▶ [Problem details]:
Copy the following data verbatim, keeping every line as it appears.

----------------

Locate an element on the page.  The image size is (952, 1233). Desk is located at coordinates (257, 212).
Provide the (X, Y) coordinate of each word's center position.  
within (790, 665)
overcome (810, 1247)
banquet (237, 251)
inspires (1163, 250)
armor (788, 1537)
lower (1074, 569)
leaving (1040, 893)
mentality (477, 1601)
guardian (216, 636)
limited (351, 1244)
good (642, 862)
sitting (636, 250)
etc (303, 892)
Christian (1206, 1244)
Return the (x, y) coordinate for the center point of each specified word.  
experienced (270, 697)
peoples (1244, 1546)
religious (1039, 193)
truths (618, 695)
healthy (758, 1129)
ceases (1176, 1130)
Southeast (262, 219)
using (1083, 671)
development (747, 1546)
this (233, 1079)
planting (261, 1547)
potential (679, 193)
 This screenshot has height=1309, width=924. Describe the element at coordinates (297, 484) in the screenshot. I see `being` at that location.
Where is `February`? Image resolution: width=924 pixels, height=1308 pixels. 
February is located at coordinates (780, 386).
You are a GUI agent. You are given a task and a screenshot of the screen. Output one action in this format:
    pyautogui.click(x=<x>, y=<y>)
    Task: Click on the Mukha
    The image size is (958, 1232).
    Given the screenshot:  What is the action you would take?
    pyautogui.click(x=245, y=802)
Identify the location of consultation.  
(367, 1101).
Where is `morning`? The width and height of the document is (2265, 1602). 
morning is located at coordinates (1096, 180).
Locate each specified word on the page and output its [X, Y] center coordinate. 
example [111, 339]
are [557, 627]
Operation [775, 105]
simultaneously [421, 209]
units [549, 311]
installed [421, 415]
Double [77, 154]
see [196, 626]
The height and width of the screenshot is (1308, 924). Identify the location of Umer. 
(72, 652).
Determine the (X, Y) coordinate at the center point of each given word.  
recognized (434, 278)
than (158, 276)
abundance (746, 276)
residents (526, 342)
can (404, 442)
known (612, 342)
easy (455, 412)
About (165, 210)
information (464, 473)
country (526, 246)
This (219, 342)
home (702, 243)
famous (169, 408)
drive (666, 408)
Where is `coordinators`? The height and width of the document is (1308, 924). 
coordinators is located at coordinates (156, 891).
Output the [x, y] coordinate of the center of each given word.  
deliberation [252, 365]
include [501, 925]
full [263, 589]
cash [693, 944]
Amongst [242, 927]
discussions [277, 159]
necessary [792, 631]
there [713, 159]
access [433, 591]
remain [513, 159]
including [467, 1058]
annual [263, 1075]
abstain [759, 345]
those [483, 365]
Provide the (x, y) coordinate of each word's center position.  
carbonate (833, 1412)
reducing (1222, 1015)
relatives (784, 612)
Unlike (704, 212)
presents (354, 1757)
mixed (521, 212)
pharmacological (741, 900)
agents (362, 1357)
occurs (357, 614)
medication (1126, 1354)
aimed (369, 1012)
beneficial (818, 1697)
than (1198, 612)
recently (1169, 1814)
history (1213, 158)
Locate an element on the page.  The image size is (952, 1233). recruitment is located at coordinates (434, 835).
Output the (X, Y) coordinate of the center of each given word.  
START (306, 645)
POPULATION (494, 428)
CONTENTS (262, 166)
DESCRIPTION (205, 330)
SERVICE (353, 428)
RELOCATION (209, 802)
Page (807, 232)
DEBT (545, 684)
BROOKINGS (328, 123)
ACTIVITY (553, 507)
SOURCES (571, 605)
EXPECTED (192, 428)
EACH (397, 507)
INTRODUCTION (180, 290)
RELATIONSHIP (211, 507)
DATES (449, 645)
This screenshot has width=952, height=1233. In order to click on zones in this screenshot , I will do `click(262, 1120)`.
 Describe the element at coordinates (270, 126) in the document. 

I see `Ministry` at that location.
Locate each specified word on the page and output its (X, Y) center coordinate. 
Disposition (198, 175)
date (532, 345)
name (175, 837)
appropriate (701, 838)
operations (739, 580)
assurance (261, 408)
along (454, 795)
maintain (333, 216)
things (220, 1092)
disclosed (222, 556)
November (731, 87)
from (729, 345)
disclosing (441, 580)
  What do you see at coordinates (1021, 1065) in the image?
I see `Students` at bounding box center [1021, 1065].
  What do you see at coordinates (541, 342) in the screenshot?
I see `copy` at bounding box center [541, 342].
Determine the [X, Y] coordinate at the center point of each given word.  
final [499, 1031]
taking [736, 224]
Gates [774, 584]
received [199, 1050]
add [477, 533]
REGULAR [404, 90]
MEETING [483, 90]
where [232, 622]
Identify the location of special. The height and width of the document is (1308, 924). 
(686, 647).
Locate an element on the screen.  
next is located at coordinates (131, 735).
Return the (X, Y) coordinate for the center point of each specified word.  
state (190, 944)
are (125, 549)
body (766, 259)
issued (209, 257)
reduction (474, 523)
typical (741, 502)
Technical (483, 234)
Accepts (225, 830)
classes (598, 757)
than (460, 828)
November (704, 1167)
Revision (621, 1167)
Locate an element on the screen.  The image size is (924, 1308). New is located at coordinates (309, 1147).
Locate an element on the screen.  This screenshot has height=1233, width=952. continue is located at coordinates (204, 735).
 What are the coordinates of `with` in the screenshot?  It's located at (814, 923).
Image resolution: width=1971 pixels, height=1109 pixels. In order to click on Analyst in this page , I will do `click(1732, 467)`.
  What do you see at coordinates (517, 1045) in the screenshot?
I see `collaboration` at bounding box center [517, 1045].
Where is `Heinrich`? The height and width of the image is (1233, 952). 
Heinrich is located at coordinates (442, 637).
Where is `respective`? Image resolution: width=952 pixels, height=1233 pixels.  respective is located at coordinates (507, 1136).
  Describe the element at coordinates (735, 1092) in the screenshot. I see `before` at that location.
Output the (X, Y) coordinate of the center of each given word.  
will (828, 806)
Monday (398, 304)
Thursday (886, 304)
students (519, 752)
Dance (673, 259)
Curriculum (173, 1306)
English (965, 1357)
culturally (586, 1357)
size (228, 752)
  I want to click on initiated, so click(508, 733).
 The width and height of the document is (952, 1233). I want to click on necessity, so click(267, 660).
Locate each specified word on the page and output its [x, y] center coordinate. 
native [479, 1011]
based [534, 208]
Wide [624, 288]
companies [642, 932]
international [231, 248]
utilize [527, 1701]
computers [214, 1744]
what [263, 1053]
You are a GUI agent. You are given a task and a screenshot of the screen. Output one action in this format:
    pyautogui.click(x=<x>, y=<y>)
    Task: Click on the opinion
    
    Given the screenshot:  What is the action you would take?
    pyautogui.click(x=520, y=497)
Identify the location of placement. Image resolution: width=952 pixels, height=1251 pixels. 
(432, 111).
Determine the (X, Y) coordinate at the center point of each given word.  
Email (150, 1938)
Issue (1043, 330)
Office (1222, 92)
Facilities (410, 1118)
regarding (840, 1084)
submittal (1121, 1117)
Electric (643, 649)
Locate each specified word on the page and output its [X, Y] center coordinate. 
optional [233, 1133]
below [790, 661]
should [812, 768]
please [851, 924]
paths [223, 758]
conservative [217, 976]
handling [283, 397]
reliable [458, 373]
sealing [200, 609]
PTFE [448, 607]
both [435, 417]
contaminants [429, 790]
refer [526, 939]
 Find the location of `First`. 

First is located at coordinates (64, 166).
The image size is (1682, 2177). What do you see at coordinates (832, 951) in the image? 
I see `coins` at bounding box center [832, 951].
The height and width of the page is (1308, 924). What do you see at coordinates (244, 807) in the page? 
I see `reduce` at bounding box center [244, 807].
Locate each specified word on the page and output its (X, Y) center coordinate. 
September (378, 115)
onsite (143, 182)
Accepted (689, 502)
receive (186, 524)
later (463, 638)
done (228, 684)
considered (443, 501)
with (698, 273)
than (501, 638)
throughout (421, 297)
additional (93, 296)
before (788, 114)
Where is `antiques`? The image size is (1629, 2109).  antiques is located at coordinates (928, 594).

----------------

▶ [Solution for this exercise]:
Locate an element on the page.  The image size is (952, 1233). Desk is located at coordinates (257, 212).
Provide the (X, Y) coordinate of each word's center position.  
within (790, 665)
overcome (810, 1247)
banquet (237, 251)
inspires (1163, 250)
armor (788, 1537)
lower (1074, 569)
leaving (1040, 893)
mentality (477, 1601)
guardian (216, 636)
limited (351, 1244)
good (642, 862)
sitting (636, 250)
etc (303, 892)
Christian (1206, 1244)
Return the (x, y) coordinate for the center point of each specified word.  
experienced (270, 697)
peoples (1244, 1546)
religious (1039, 193)
truths (618, 695)
healthy (758, 1129)
ceases (1176, 1130)
Southeast (262, 219)
using (1083, 671)
development (747, 1546)
this (233, 1079)
planting (261, 1547)
potential (679, 193)
 This screenshot has height=1309, width=924. Describe the element at coordinates (297, 484) in the screenshot. I see `being` at that location.
Where is `February`? Image resolution: width=924 pixels, height=1308 pixels. 
February is located at coordinates (780, 386).
You are a GUI agent. You are given a task and a screenshot of the screen. Output one action in this format:
    pyautogui.click(x=<x>, y=<y>)
    Task: Click on the Mukha
    The image size is (958, 1232).
    Given the screenshot:  What is the action you would take?
    pyautogui.click(x=245, y=802)
Identify the location of consultation.  
(367, 1101).
Where is `morning`? The width and height of the document is (2265, 1602). 
morning is located at coordinates (1096, 180).
Locate each specified word on the page and output its [X, Y] center coordinate. 
example [111, 339]
are [557, 627]
Operation [775, 105]
simultaneously [421, 209]
units [549, 311]
installed [421, 415]
Double [77, 154]
see [196, 626]
The height and width of the screenshot is (1308, 924). Identify the location of Umer. 
(72, 652).
Determine the (X, Y) coordinate at the center point of each given word.  
recognized (434, 278)
than (158, 276)
abundance (746, 276)
residents (526, 342)
can (404, 442)
known (612, 342)
easy (455, 412)
About (165, 210)
information (464, 473)
country (526, 246)
This (219, 342)
home (702, 243)
famous (169, 408)
drive (666, 408)
Where is `coordinators`? The height and width of the document is (1308, 924). 
coordinators is located at coordinates (156, 891).
Output the [x, y] coordinate of the center of each given word.  
deliberation [252, 365]
include [501, 925]
full [263, 589]
cash [693, 944]
Amongst [242, 927]
discussions [277, 159]
necessary [792, 631]
there [713, 159]
access [433, 591]
remain [513, 159]
including [467, 1058]
annual [263, 1075]
abstain [759, 345]
those [483, 365]
Provide the (x, y) coordinate of each word's center position.  
carbonate (833, 1412)
reducing (1222, 1015)
relatives (784, 612)
Unlike (704, 212)
presents (354, 1757)
mixed (521, 212)
pharmacological (741, 900)
agents (362, 1357)
occurs (357, 614)
medication (1126, 1354)
aimed (369, 1012)
beneficial (818, 1697)
than (1198, 612)
recently (1169, 1814)
history (1213, 158)
Locate an element on the page.  The image size is (952, 1233). recruitment is located at coordinates (434, 835).
Output the (X, Y) coordinate of the center of each given word.  
START (306, 645)
POPULATION (494, 428)
CONTENTS (262, 166)
DESCRIPTION (205, 330)
SERVICE (353, 428)
RELOCATION (209, 802)
Page (807, 232)
DEBT (545, 684)
BROOKINGS (328, 123)
ACTIVITY (553, 507)
SOURCES (571, 605)
EXPECTED (192, 428)
EACH (397, 507)
INTRODUCTION (180, 290)
RELATIONSHIP (211, 507)
DATES (449, 645)
This screenshot has width=952, height=1233. In order to click on zones in this screenshot , I will do `click(262, 1120)`.
 Describe the element at coordinates (270, 126) in the document. 

I see `Ministry` at that location.
Locate each specified word on the page and output its (X, Y) center coordinate. 
Disposition (198, 175)
date (532, 345)
name (175, 837)
appropriate (701, 838)
operations (739, 580)
assurance (261, 408)
along (454, 795)
maintain (333, 216)
things (220, 1092)
disclosed (222, 556)
November (731, 87)
from (729, 345)
disclosing (441, 580)
  What do you see at coordinates (1021, 1065) in the image?
I see `Students` at bounding box center [1021, 1065].
  What do you see at coordinates (541, 342) in the screenshot?
I see `copy` at bounding box center [541, 342].
Determine the [X, Y] coordinate at the center point of each given word.  
final [499, 1031]
taking [736, 224]
Gates [774, 584]
received [199, 1050]
add [477, 533]
REGULAR [404, 90]
MEETING [483, 90]
where [232, 622]
Identify the location of special. The height and width of the document is (1308, 924). 
(686, 647).
Locate an element on the screen.  
next is located at coordinates (131, 735).
Return the (X, Y) coordinate for the center point of each specified word.  
state (190, 944)
are (125, 549)
body (766, 259)
issued (209, 257)
reduction (474, 523)
typical (741, 502)
Technical (483, 234)
Accepts (225, 830)
classes (598, 757)
than (460, 828)
November (704, 1167)
Revision (621, 1167)
Locate an element on the screen.  The image size is (924, 1308). New is located at coordinates (309, 1147).
Locate an element on the screen.  This screenshot has height=1233, width=952. continue is located at coordinates (204, 735).
 What are the coordinates of `with` in the screenshot?  It's located at (814, 923).
Image resolution: width=1971 pixels, height=1109 pixels. In order to click on Analyst in this page , I will do `click(1732, 467)`.
  What do you see at coordinates (517, 1045) in the screenshot?
I see `collaboration` at bounding box center [517, 1045].
Where is `Heinrich`? The height and width of the image is (1233, 952). 
Heinrich is located at coordinates (442, 637).
Where is `respective`? Image resolution: width=952 pixels, height=1233 pixels.  respective is located at coordinates (507, 1136).
  Describe the element at coordinates (735, 1092) in the screenshot. I see `before` at that location.
Output the (X, Y) coordinate of the center of each given word.  
will (828, 806)
Monday (398, 304)
Thursday (886, 304)
students (519, 752)
Dance (673, 259)
Curriculum (173, 1306)
English (965, 1357)
culturally (586, 1357)
size (228, 752)
  I want to click on initiated, so click(508, 733).
 The width and height of the document is (952, 1233). I want to click on necessity, so click(267, 660).
Locate each specified word on the page and output its [x, y] center coordinate. 
native [479, 1011]
based [534, 208]
Wide [624, 288]
companies [642, 932]
international [231, 248]
utilize [527, 1701]
computers [214, 1744]
what [263, 1053]
You are a GUI agent. You are given a task and a screenshot of the screen. Output one action in this format:
    pyautogui.click(x=<x>, y=<y>)
    Task: Click on the opinion
    
    Given the screenshot:  What is the action you would take?
    pyautogui.click(x=520, y=497)
Identify the location of placement. Image resolution: width=952 pixels, height=1251 pixels. 
(432, 111).
Determine the (X, Y) coordinate at the center point of each given word.  
Email (150, 1938)
Issue (1043, 330)
Office (1222, 92)
Facilities (410, 1118)
regarding (840, 1084)
submittal (1121, 1117)
Electric (643, 649)
Locate each specified word on the page and output its [X, Y] center coordinate. 
optional [233, 1133]
below [790, 661]
should [812, 768]
please [851, 924]
paths [223, 758]
conservative [217, 976]
handling [283, 397]
reliable [458, 373]
sealing [200, 609]
PTFE [448, 607]
both [435, 417]
contaminants [429, 790]
refer [526, 939]
 Find the location of `First`. 

First is located at coordinates (64, 166).
The image size is (1682, 2177). What do you see at coordinates (832, 951) in the image? 
I see `coins` at bounding box center [832, 951].
The height and width of the page is (1308, 924). What do you see at coordinates (244, 807) in the page? 
I see `reduce` at bounding box center [244, 807].
Locate each specified word on the page and output its (X, Y) center coordinate. 
September (378, 115)
onsite (143, 182)
Accepted (689, 502)
receive (186, 524)
later (463, 638)
done (228, 684)
considered (443, 501)
with (698, 273)
than (501, 638)
throughout (421, 297)
additional (93, 296)
before (788, 114)
Where is `antiques`? The image size is (1629, 2109).  antiques is located at coordinates (928, 594).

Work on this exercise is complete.